• Waking Up in New York

    Date posted: September 30, 2009 Author: jolanta
    Since the age of four, Nino Korinteli has been following a calling. From a childhood pastel portrait of her dog to her latest exhibit at the Broadway Gallery NYC, she has been constantly creating and expressing herself artistically.

    Logan Riley

    Since the age of four, Nino Korinteli has been following a calling. From a childhood pastel portrait of her dog to her latest exhibit at the Broadway Gallery NYC, she has been constantly creating and expressing herself artistically. Korinteli’s life-long journey of personal and artistic growth has allowed for the emergence of a remarkable body of work.

    Her new show, On the Road, shows the artist taking a new turn in her work, reflecting a new page in her life and new ideas that demand expression. Following the process of drawing and painting over photographs, Korintelli shows the viewer how she views what they see in their everyday life. “And then I saw what in fact I had been seeing every time I traveled,” Korintelli says, “and realized that these absurd, irrational sites undervalued by passengers inside the train, have a very strong identity, and sense of belonging here.”

    Making her way in New York, the Georgia-born artist presents her latest work, which documents one of the most famous cities in the world. What separates these from most NYC pictures? They do not pay tribute. Korinteli portrays New York through the eyes of an outsider, refusing to gawk and get lost in Western geographical myths. The pictures are cold and realistic, yet simultaneously alluring and dreamlike. They beckon with a sense of danger and mystery—daring you to discover the true city that lies beneath our everyday perspectives.

    After having a discussion about her new home at the On the Road opening, I was able to see the correlation between her emotions toward the city and the landscapes on the walls. Her first impression of her new home was the stark, dirty façade: an unfriendly and unyielding vision. But over time she saw beyond the grime to the restlessness and the anxiety that run through the veins of New York, charging it with an energy that most cities lack.

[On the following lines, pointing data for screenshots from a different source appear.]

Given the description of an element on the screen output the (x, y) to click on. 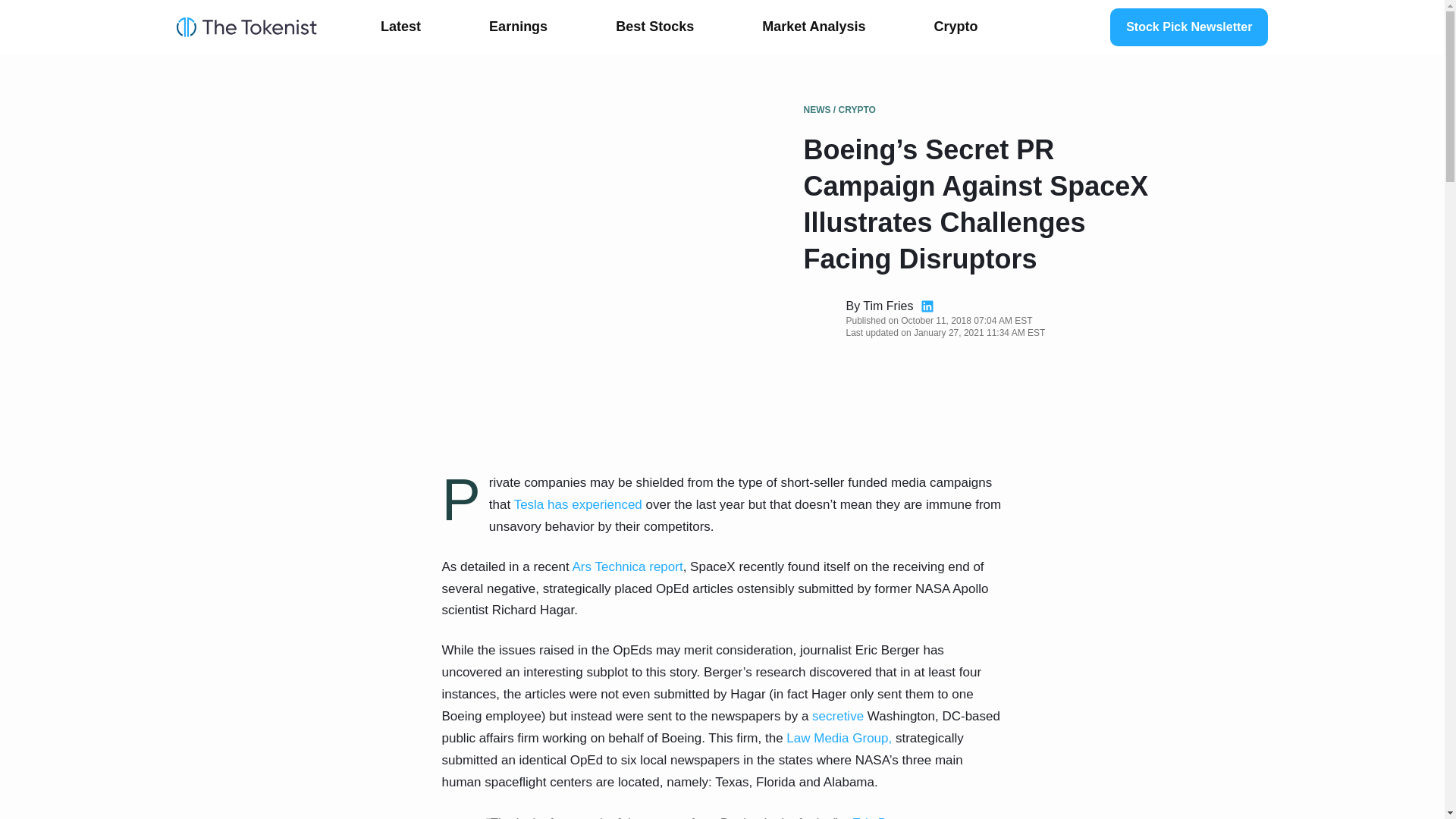
secretive (837, 716)
NEWS (817, 109)
Best Stocks (654, 27)
Eric Berger (882, 817)
Tim Fries (887, 305)
Market Analysis (813, 27)
CRYPTO (857, 109)
Ars Technica report (627, 566)
Law Media Group,  (840, 738)
Tesla has experienced (577, 504)
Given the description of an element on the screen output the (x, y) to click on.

    Her photo-paintings surrounded us on the gallery walls, with rooftops and other iconic New York impressions inspiring the same feeling as the city itself. The body of work appears stark and gray at first glance, then a sudden glimpse of color slips into the viewer’s subconsciousness. A visual representation of what she calls the noise that “would wake you up even if you were dead and you would hurry to flow into this huge organism, to live for life’s sake and enjoy it.” It may not feel like her new home, she says, but she can’t deny the freedom, the lightness, that the city breathes in spirit above the dirt.

    Creating what she calls a mix between the artist’s vision and pure documentary, with On the Road Nino Korinteli strips New York bare for all to see with moving photographs that entrap and inspire. Are you ready to find the real New York?